The Money Mattress by Jude Roy is an enjoyable read. A heist is planned by an ex-con, a dimwit blonde, and her less than competent boyfriend. I just knew everything was destined to go to hell in a hand-basket. The author surprised me with this clever tale.
You can read this, and many other fine stories, on the Mystery Weekly Magazine website.
I finished reading the September/October 2018 issue of Alfred Hitchcock Mystery Magazine. Rats, by Tom Savage, starred part-time school teacher Alice Wilson. When a Russian mob boss's nephew moves into her apartment building, the former safe haven becomes a dangerous and depressing place to live. Alice and her retired trapeze artist neighbor are determined to win their peace of mind back from the crude and violent thugs. Anyone who has had unpleasant neighbors move in will appreciate the drastic measures Alice and Marco take.
Two stories are set in Germany, and it is interesting how differently the authors approach the similar settings.
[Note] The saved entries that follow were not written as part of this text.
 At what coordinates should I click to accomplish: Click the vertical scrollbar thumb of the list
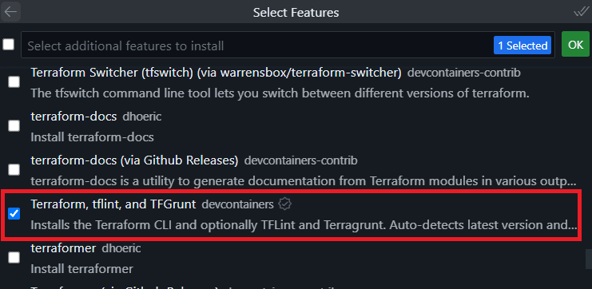click(589, 259)
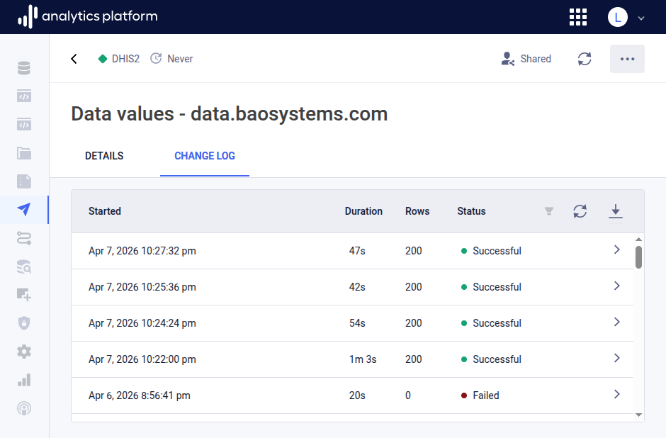Click the filter icon in table header

tap(548, 211)
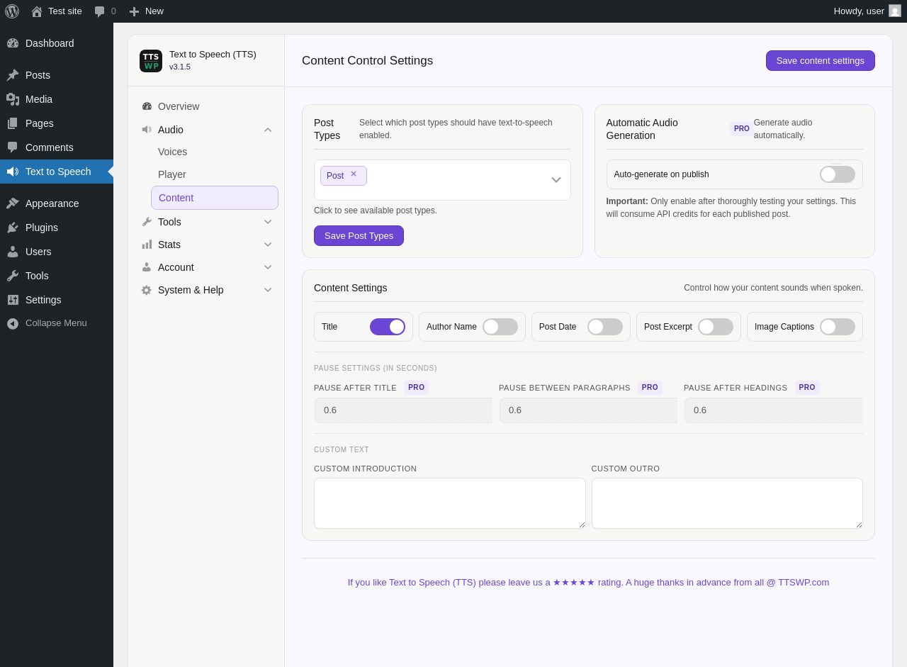Screen dimensions: 907x667
Task: Select the Voices submenu item
Action: pyautogui.click(x=173, y=152)
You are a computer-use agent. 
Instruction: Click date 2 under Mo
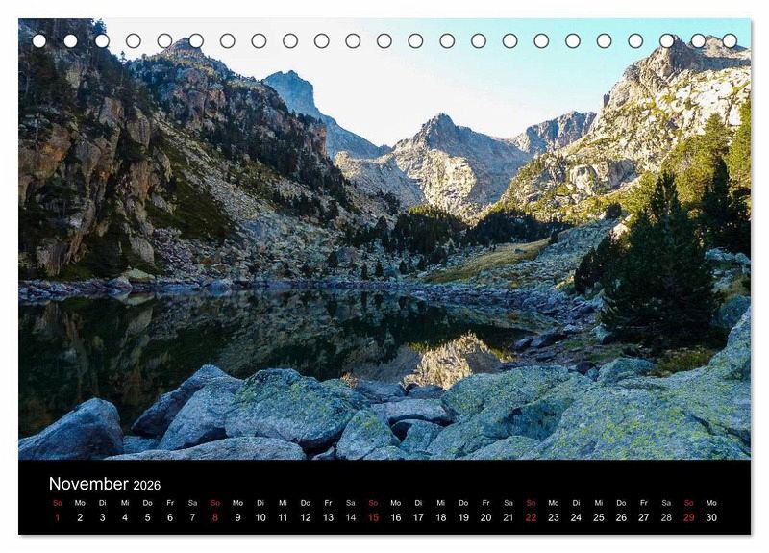[x=80, y=517]
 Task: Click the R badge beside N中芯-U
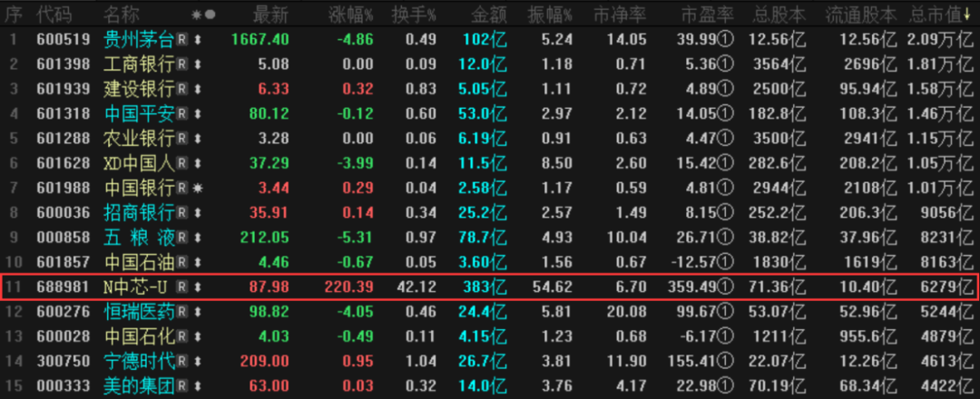[x=181, y=287]
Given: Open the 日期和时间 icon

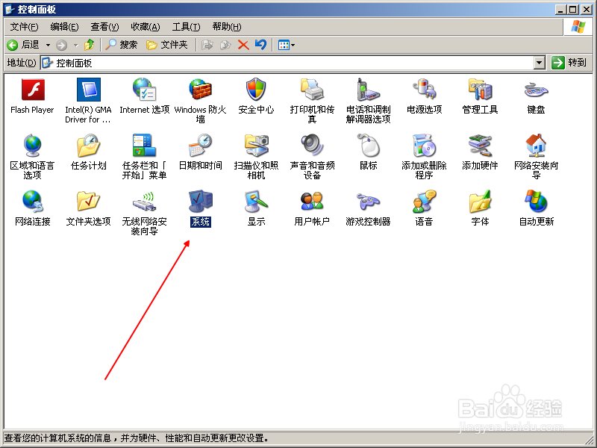Looking at the screenshot, I should point(200,146).
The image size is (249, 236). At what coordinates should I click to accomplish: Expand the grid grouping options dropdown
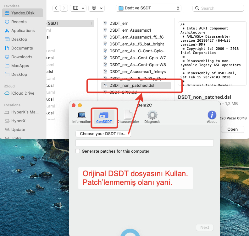97,8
Buried Past by Mark Thielman straddles two time periods: WWII and present day. Former lovers meet for coffee. While their story unfolds, another tale is told of un-exploded ordinance peppering the German countryside. I was quite a way into the story before I started catching the connection of the historical story to the modern. Nicely done. In an entirely different era, but still in Germany, Matthew Wilson sets his story The Cook Off on a US Army base in 1977. This is pre-unification, with East German defectors seeking asylum in Western Germany. But that's not the core of this story. Sergeant Jefferson faces racial prejudice from fellow soldiers when he dates a white German woman. The title of this story has nothing to do with food, by the way. With no support from superior officers, the sergeant must find a way to stop a group of rednecks from beating up black soldiers. And prevent his own murder.
Lots of good reading this week!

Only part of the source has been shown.